Lung disease can be measured in under 6’s: PRAGMA-CF

Wednesday, 25 Mar 2015


Clinical trials involving very young children with cystic fibrosis may now be possible as researchers from Western Australia have developed a CT outcome measure that is sensitive to detecting the early progression of lung disease.

Chest CT is the gold standard for for demonstrating cystic fibrosis related structural lung disease but there are no validated quantitative outcomes based on CT that are appropriate for monitoring early lung disease in very young children, said the researchers led by Tim Rosenow from the Telethon Kids Institute in Perth.
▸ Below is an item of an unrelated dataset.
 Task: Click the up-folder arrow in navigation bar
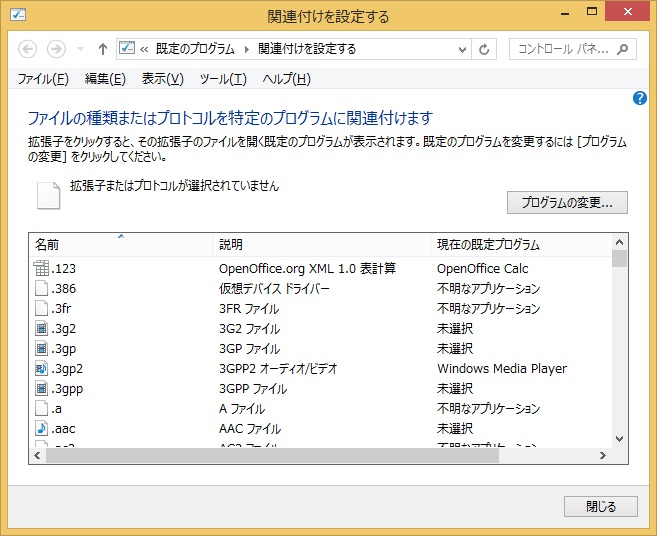pyautogui.click(x=102, y=49)
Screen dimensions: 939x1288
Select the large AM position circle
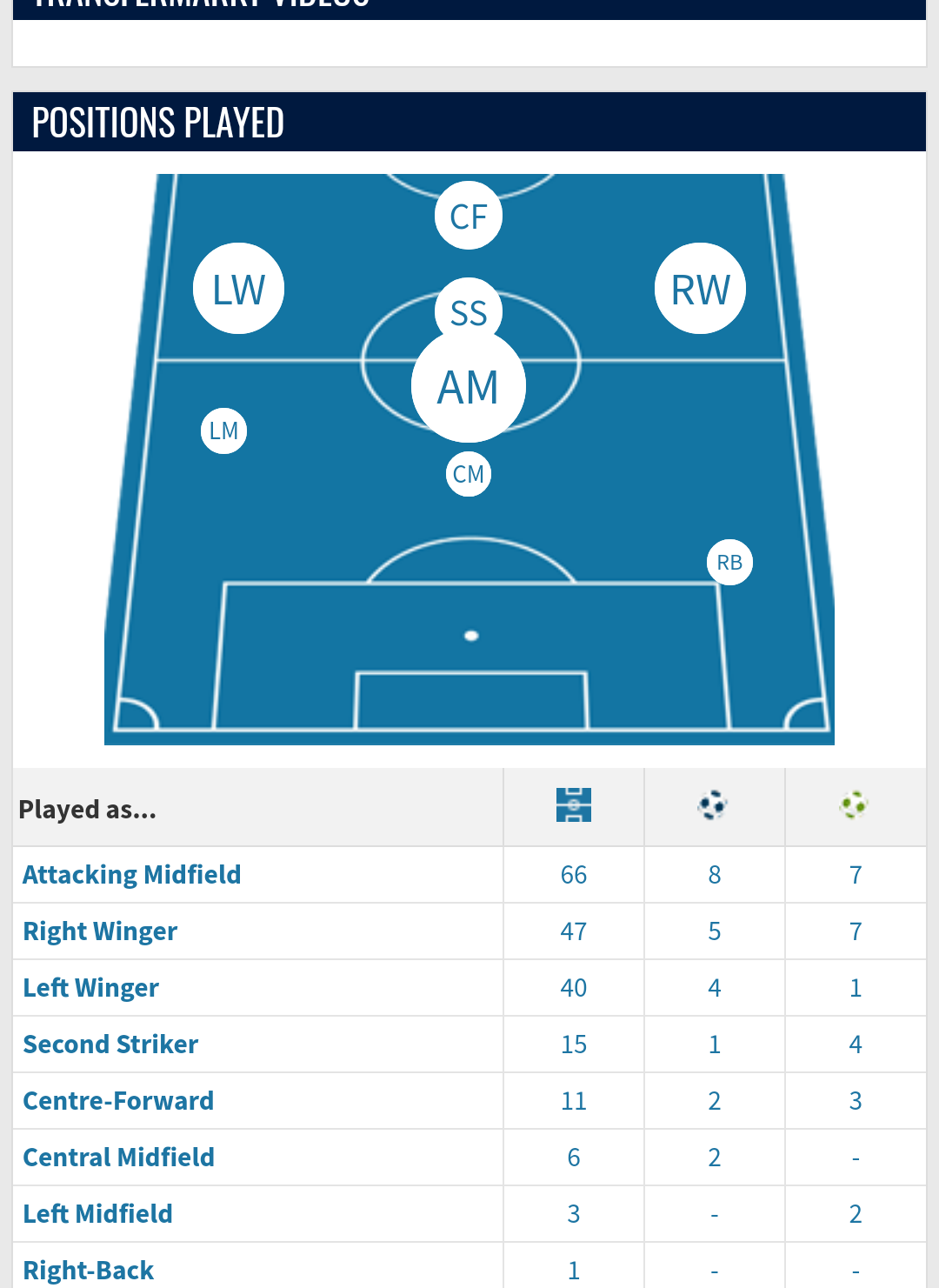click(469, 386)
“In an era that promises new disease modifying therapies an accurate and sensitive assessment tool is urgently needed both for monitoring disease progress and for clinical trials,” they wrote in the American Journal of Respiratory and Critical Care Medicine.

Using CT scans from the AREST CF cohort in Western Australia the researchers developed the Perth-Rotterdam Annotated Grid Morphometric Analysis Method (PRAGMA-CF) as a quantitative measure of airways disease.
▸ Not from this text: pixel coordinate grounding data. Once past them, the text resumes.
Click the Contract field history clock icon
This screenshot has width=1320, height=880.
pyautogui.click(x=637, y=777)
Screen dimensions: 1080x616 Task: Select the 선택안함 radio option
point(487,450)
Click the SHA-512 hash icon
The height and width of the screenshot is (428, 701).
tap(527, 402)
They used a grid overlaid on ten axial slices to detect the presence of bronchiectasis mucous plugging or other airway abnormalities (inspiratory scans)  and trapped air (expiratory scans). Thirty scans were used for observer reliability and thirty paired scans at 1 and 3 years old were used as a comparison.

Read more on methodology here

Their findings confirmed that although the prevalence of SLD early in life is high, the extent is relatively low with a median proportion of lung volume affected being 0.87% and 1.86% at ages one and three respectively.

Quantitative PRAGMA-CF outcomes also showed high intra and interobserver agreement, were better correlated to neutrophillic inflammation than CF-CT scores and showed stronger relationships between structural changes and trapped air progression.

The data using PRAGMA-CF demonstrate that reliable quantitative estimates of lung disease can be obtained in young children, they said.

“We believe that the circumstances now exist to make CT a rationale choice as a primary outcome measure in clinical trials involving very young children with CF,” they concluded.